Hiking to Twin Falls

Viewing the falls is super easy. Simply park at the Downstream Trailhead, walk down a short flight of stairs, and you're there. Parking at this trailhead however is limited and can be tough to get on the weekends. The photo below was taken about 200' from the trailhead not far from the staircase.


Twin Falls Tennessee

The official trail runs about thirty feet above the Caney Fork River and is clearly marked. Once you're on it you'll find that there are no established spur trails leading down to the river, but you can make your way down really at any point. We recommend scrambling down to the river shortly after the falls to get a view similar to that in the photo below. There are generally far fewer crowds after the falls.


Twin Falls Tennessee

The trail continues for another half mile or so before forming a small lollipop loop, but there's not much in terms of views. If you turn back shortly after the falls you're not missing much.

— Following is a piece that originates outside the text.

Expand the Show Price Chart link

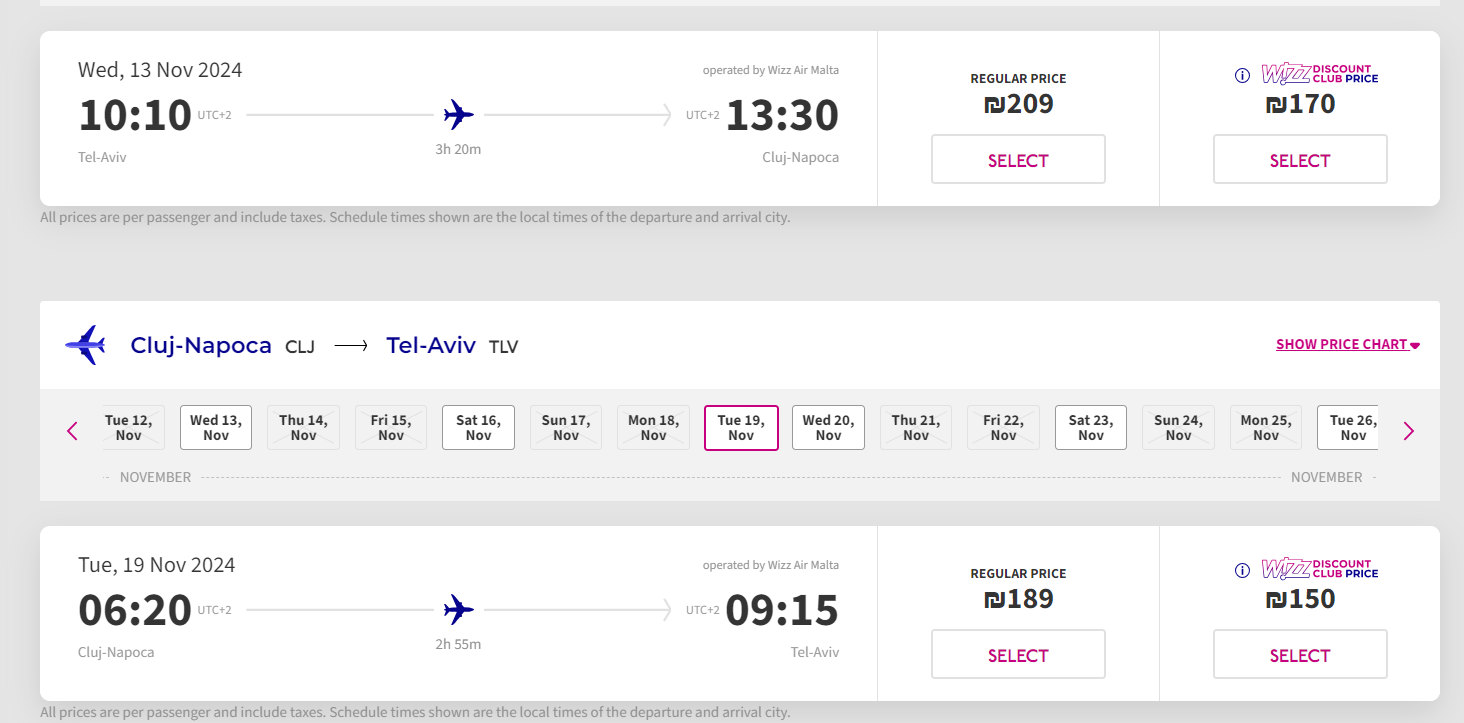point(1347,345)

Another popular trail in the park, the half mile round trip Upstream Trail, can be found on the far side of the parking area from the Downstream Trailhead and leads to two fairly popular swimming holes known as Ice Hole/Cold Hole and Warm Hole. Neither are marked on any map, but are easy to find. Cliff jumping is prohibited here, but there were plenty of people jumping when we were there. If you were to continue along the rocks after the trail ends you'd reach Great Falls a bit further down. The best view of Great Falls is on the opposite side of the Caney Fork, so you'd have to cross over at some point. Like Ice Hole/Cold Hole and Warm Hole, swimming is permitted at Great Falls. This is also the best swimming hole in our opinion. Fewer crowds and taller ledges for cliff jumping. From the top of Great Falls you can see the Great Falls Dam a bit further upstream. Pretty simple to get to all of the swimming holes, but there's one thing to keep in mind. You absolutely do not want to be in this area or along the shore of the Downstream Trail when the Great Falls Dam is let out. The park periodically does this and being in these areas when it happens is no bueno. A deafening siren is sounded prior to the dam release, but we recommend checking with the park prior to your visit to see if there's a scheduled release. If you're not interested in swimming holes you're better off skipping this one as that's the main draw here.

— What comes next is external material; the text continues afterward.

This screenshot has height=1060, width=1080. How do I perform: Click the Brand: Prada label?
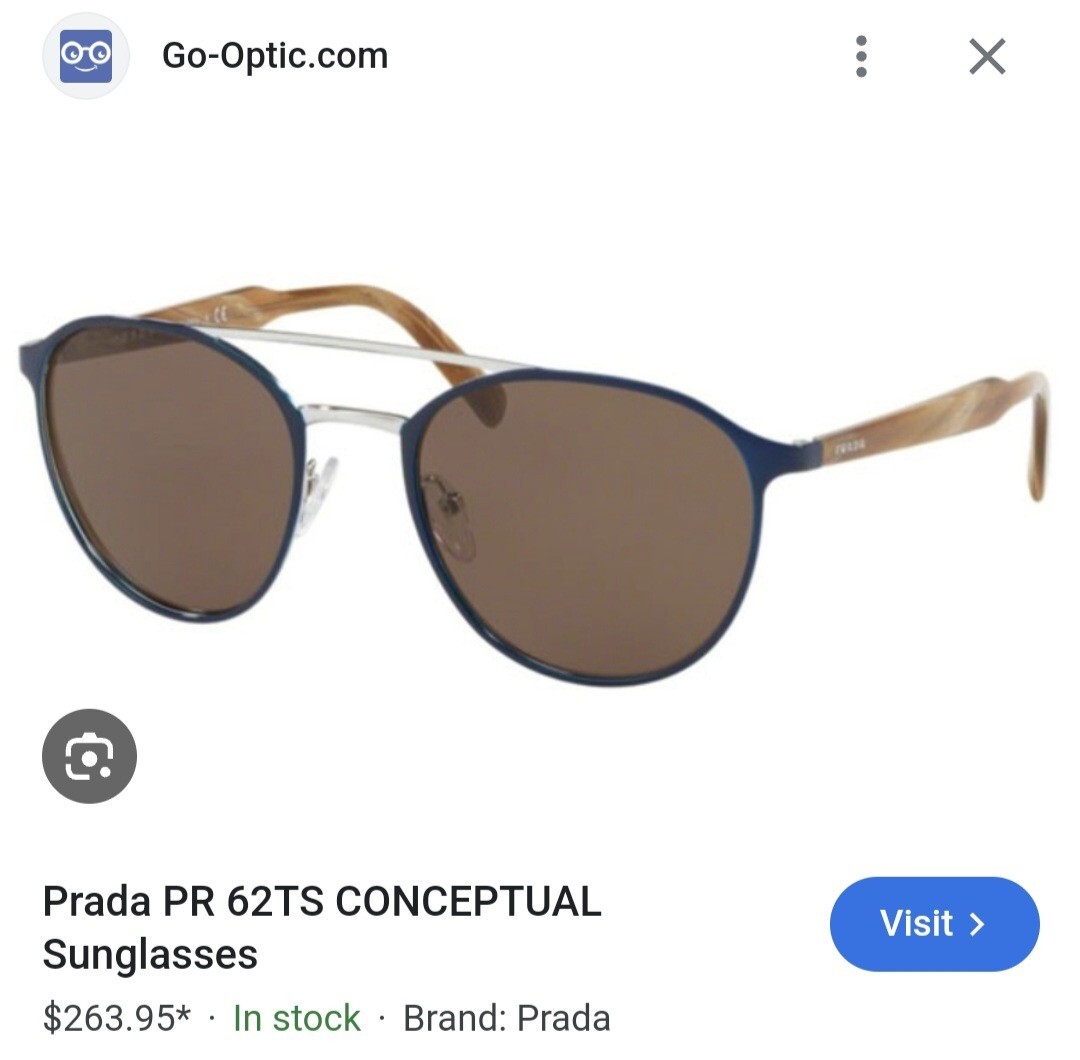[x=507, y=1018]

About fifteen minutes from the Upstream and Downstream Trailheads, on the opposite side of the gorge, you'll find the trailhead for Blue Hole, another very popular trail. The short, but steep trail winds down multiple staircases eventually leading to the shore of the Caney Fork River. During the descent you'll pass by several cascades and small waterfalls that almost give off a tropical vibe. At the bottom of the trail you'll find the area in the photo below, usually about ankle deep.


Blue Hole Rock Island State Park

From here, we highly recommend exploring the area in both directions as there are many waterfalls that you can walk behind, through, and in front of like the one below.

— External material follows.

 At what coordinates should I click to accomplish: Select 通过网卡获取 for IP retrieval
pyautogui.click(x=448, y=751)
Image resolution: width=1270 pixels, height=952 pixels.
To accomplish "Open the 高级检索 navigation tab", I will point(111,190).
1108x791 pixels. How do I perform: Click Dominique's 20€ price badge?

Blue Hole Rock Island State Park

You're not going to come back dry on this one, so a Ziploc for your phone and water shoes are highly recommended. Due to strong currents swimming is off limits at Blue Hole. Super fun trail that's more about exploring than hiking.


If you're looking for more things to do in the general area, Burgess Falls State Park is about thirty minutes north and features one of the state's most beautiful waterfalls, Fall Creek Falls State Park, home to the state's tallest waterfall is about forty-five minutes southeast, Greeter Falls is forty-five minutes south, and our favorite waterfall in Tennessee, Foster Falls, is a little over an hour south. Big Bone State Natural Area and Big Bone Cave are only fifteen minutes away and worth checking out as well.